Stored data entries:
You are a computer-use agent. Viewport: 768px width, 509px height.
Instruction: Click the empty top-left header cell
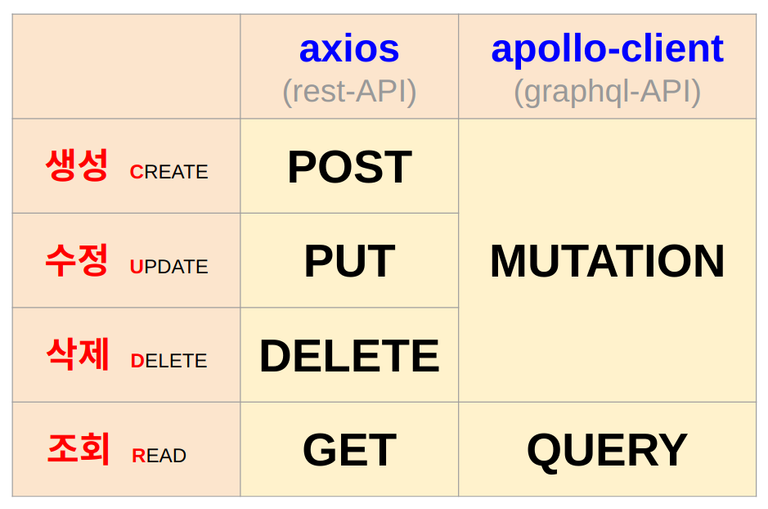[126, 67]
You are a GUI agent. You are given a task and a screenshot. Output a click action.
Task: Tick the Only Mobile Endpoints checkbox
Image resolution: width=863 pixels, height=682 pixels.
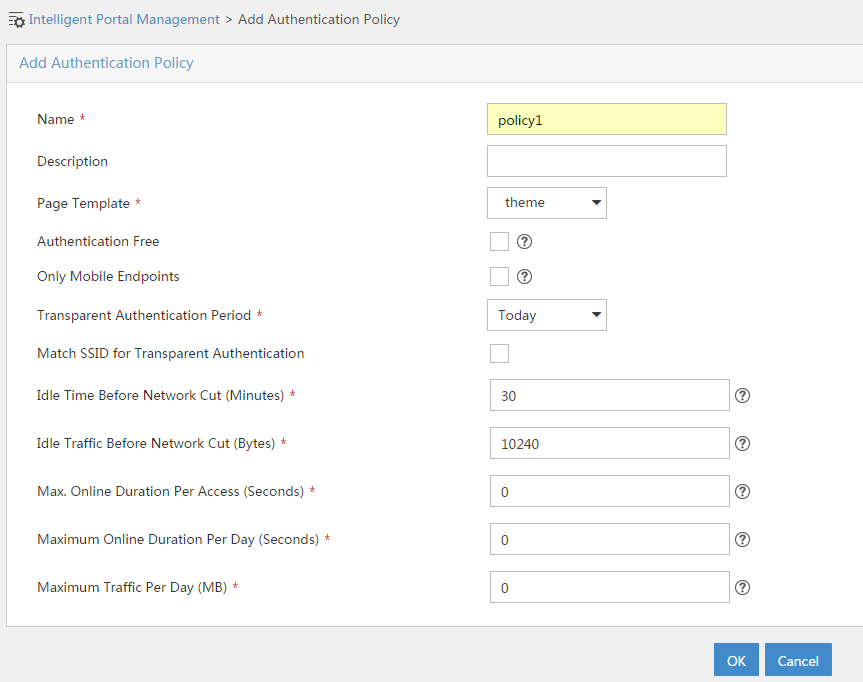pyautogui.click(x=499, y=276)
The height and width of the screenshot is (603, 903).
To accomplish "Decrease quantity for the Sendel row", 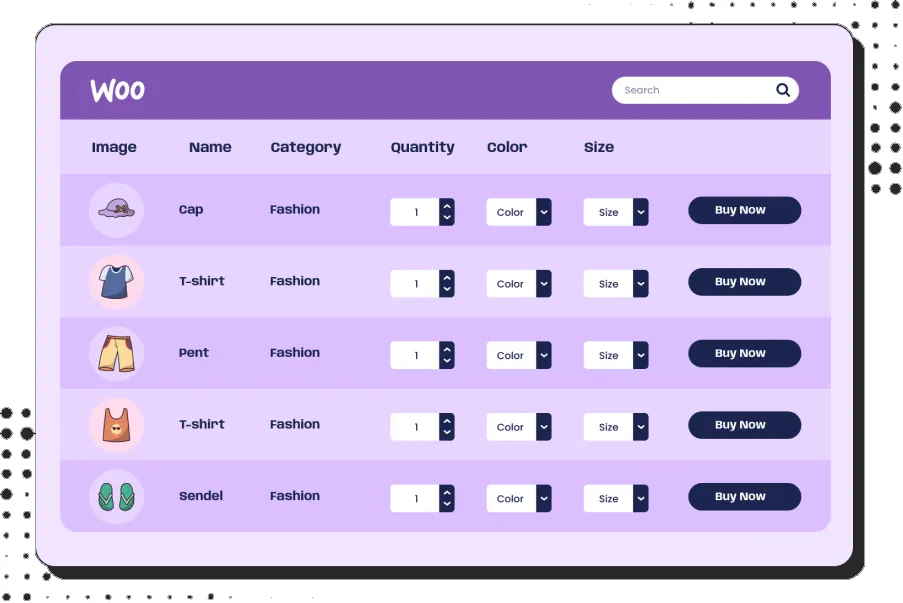I will pyautogui.click(x=447, y=505).
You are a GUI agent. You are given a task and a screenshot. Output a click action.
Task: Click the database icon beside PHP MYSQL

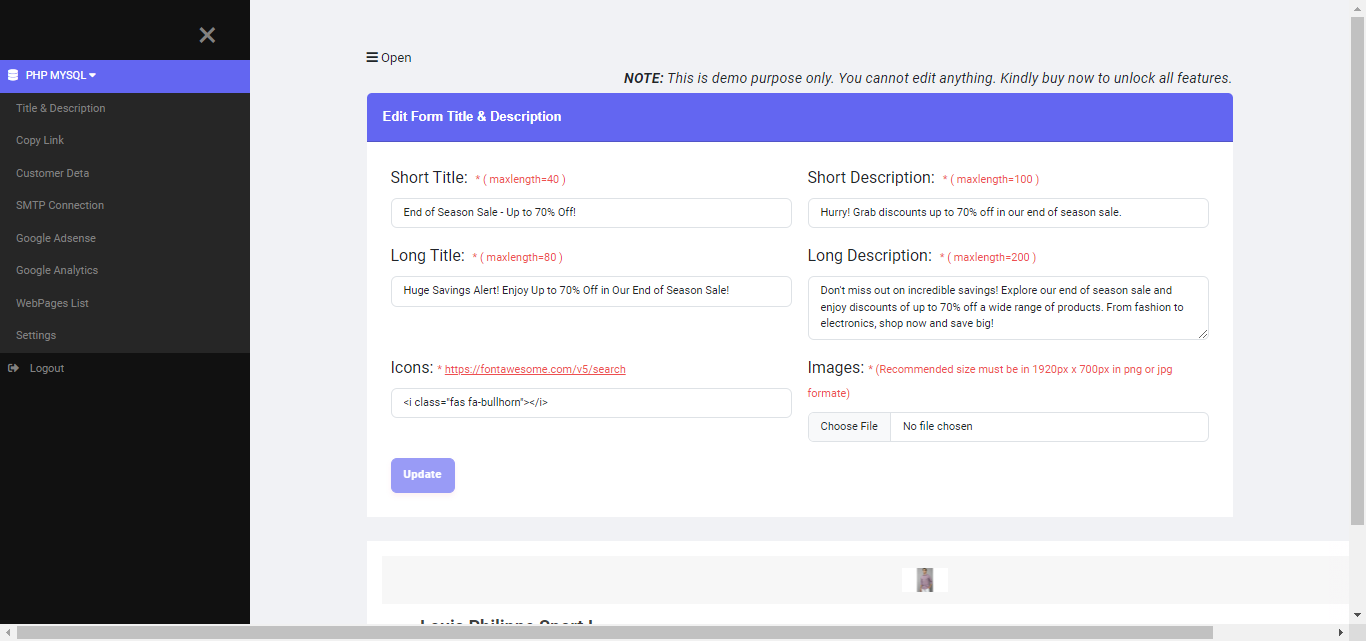[13, 75]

=== WORK TO BE COMPLETED ===
Work from the entries above. Set down exactly and only the lines from the line with "Instruction: Click the" to the line with "The height and", both included, and leave the pictures out.

=== OUTPUT FOR THIS TASK ===
Instruction: Click the empty top-left header cell
[126, 67]
You are a GUI agent. You are given a task and a screenshot. Output a click action.
Task: Tick the Only Mobile Endpoints checkbox
Image resolution: width=863 pixels, height=682 pixels.
pyautogui.click(x=499, y=276)
The height and width of the screenshot is (603, 903).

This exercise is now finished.